セーフティカーが4度出る波乱の展開となった2024スーパーGT第7戦は、その“セーフティカー導入のタイミング”が勝敗の明暗を分ける結果となり、DENSO KOBELCO SARD GR Supraが優勝を果たした。その一方でセーフティカー導入が展開的に振りに働いたチームもいくつかあった。そのひとつがGT500クラスのランキング首位を快走するau TOM’S GR Supraだ。
燃料リストリクター制限が3段階目に突入した中でのレースだったが、9番グリッドから着実に順位を上げ、34周目には4番手に浮上。うまくいけば表彰台圏内でのフィニッシュも見えてきそうなレース運びをみせた。98kgのサクセスウェイトを背負っていることもあり、防戦一方の戦いに。52周目に39号車DENSOの先行を許すと、僅差でランキング首位を争うSTANLEY CIVIC TYPE R-GTとの5番手争いとなった。
【動画】2024スーパーGT第7戦オートポリス 予選&決勝ダイジェスト
36号車 auの山下健太は賢明にポジションを死守したのを見て、100号車STANLEYが60周目にピットイン。きっかけにライバル陣営も続々と2回目のピット作業を済ませていったが、36号車 au Supraはステイアウトを選択した。
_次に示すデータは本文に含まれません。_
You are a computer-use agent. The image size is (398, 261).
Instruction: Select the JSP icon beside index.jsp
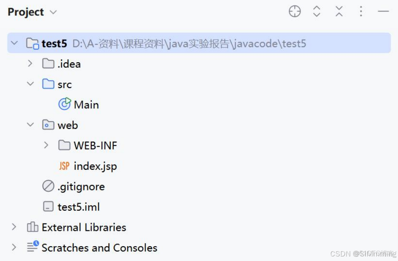pyautogui.click(x=64, y=166)

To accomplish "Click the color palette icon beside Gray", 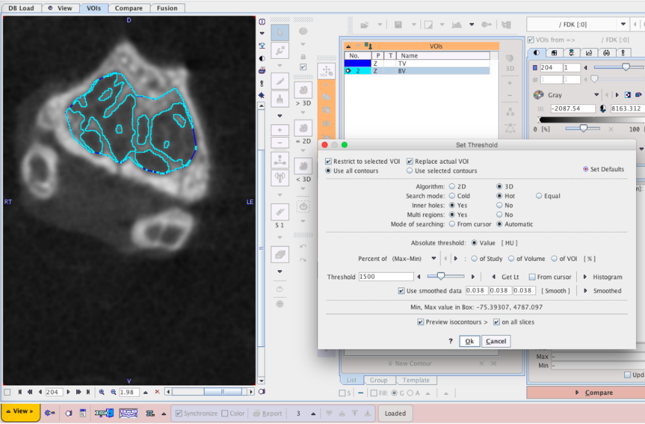I will pyautogui.click(x=538, y=95).
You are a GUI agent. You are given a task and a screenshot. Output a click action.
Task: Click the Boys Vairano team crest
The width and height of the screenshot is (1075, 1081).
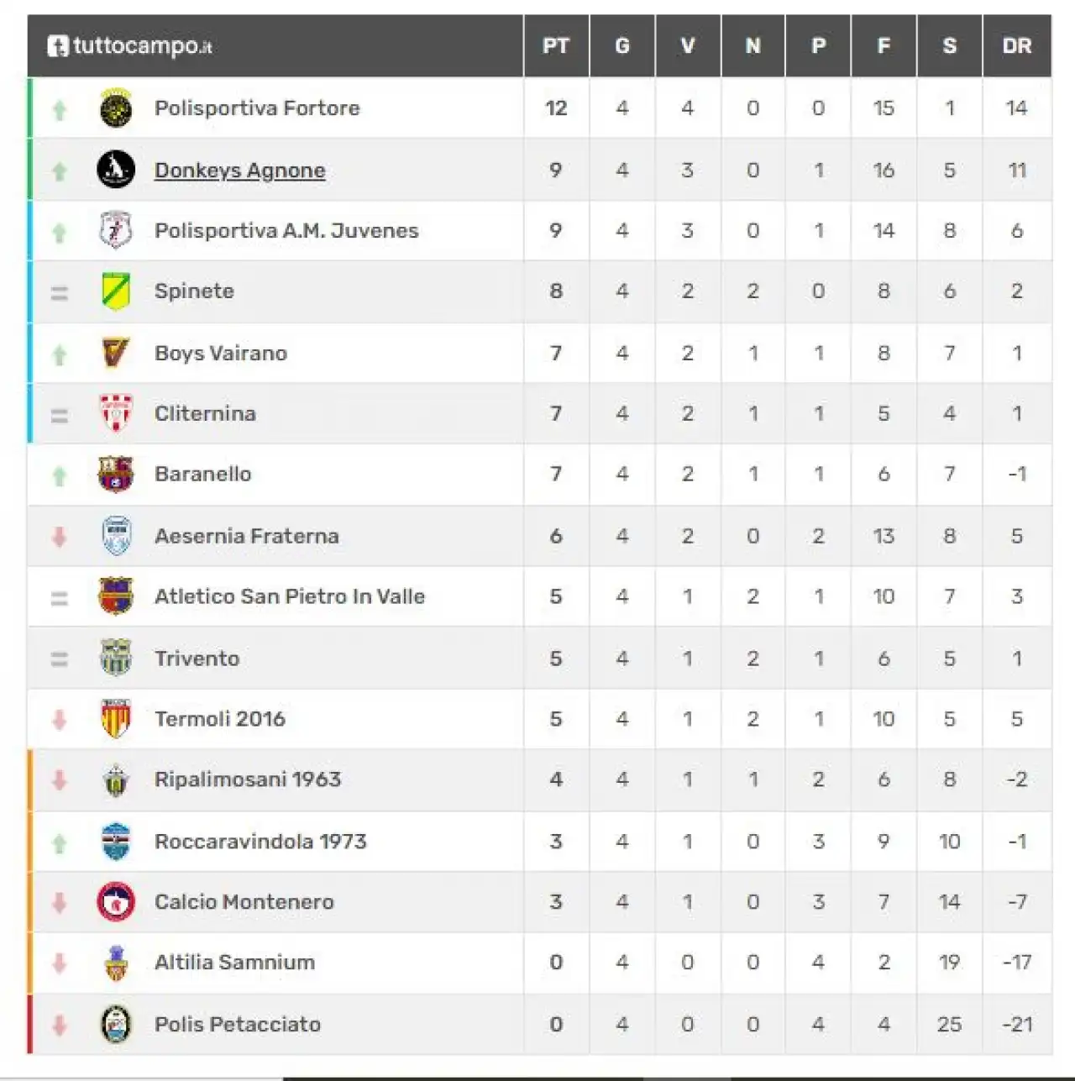click(116, 353)
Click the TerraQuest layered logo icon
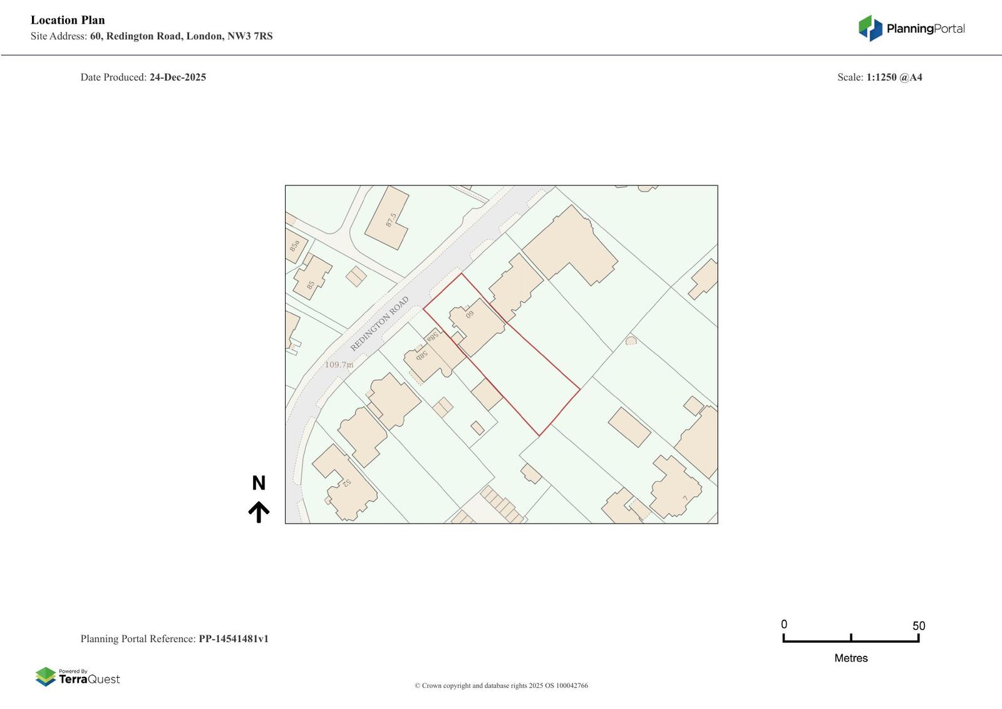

しかし、この直後の62周目にModulo CIVIC TYPE R-GTが3コーナーでクラッシュしたことを受けてセーフティカー(セーフティカー)が導入された。暫定的にトップに浮上したものの、後続との差が詰まるため、36号車au Supraにとっては展開的に不利に働き、再開直後にピットストップを済ませた際には8番手まで後退。最後まで諦めずに追い上げて7位でチェッカーを受けた。
「本来なら100号車がピットに入ったタイミングで、僕たちも合わせるべきだったのですけど、思ったよりも(100号車が)早めに入ったので、僕たちが引っ張った方が最後に逆転できるかなと思いました。それで引っ張ったら、SCが入ってしまいました」
そう語るのは36号車au Supraを担当する吉武聡エンジニア。ライバルの動きに合わせるという選択肢もあったが、レース開始から1時間50分を過ぎたタイミングだったため、自分たちが考えていたプランをそのまま遂行したという。
「(ピットストップのタイミングを)引っ張るというよりは均等割(3時間レースで1時間ごと)くらいにすることをイメージしていました」と吉武エンジニア。
「それでいくと、100号車が入ったタイミングは均等割まで数周あった状態でした。仮のSCが出ていなければ、8周くらい走って均等割になったところでピットに入って、タイヤの美味しいところを使って逆転しようかなと思っていました」
セーフティカーが導入されるタイミングは予測がつかず、ある意味で不運だったと言うしかない状況のなかでも、36号車auはしっかりとポイントを獲得することができたというのはポジティブな要素だ。
それでも吉武エンジニアは「仕方がないといえば仕方がないですが……“相手に合わせる”というのがレースのセオリーでもあるので、それを守らなかったのがこの結果になったと思います。その中でも最低限の結果は出せたのかなと思います」と、苦い表情を見せていた。
結果的にランキング首位を守ることができたが、100号車 STANLEY CIVICとのポイント差は2ポイントに縮まった。
この結果に対して坪井は「セーフティカーが出るのは仕方がないことですし、そのリスクを承知の上で引っ張る作戦を採ったので、こればっかりは“運がなかった”のかなと思いますけど……ただ、争っていたのが100号車だったので、カバーしても良かったのかなと。良いパフォーマンスがあったのに、もったいない部分もあったのかなと思います」と振り返った。
次戦のもてぎはサクセスウェイトが半減されるものの燃料リストリクター制限が入る状態で迎えるため、36号車陣営にとっては引き続き楽ではない戦いが続いていく。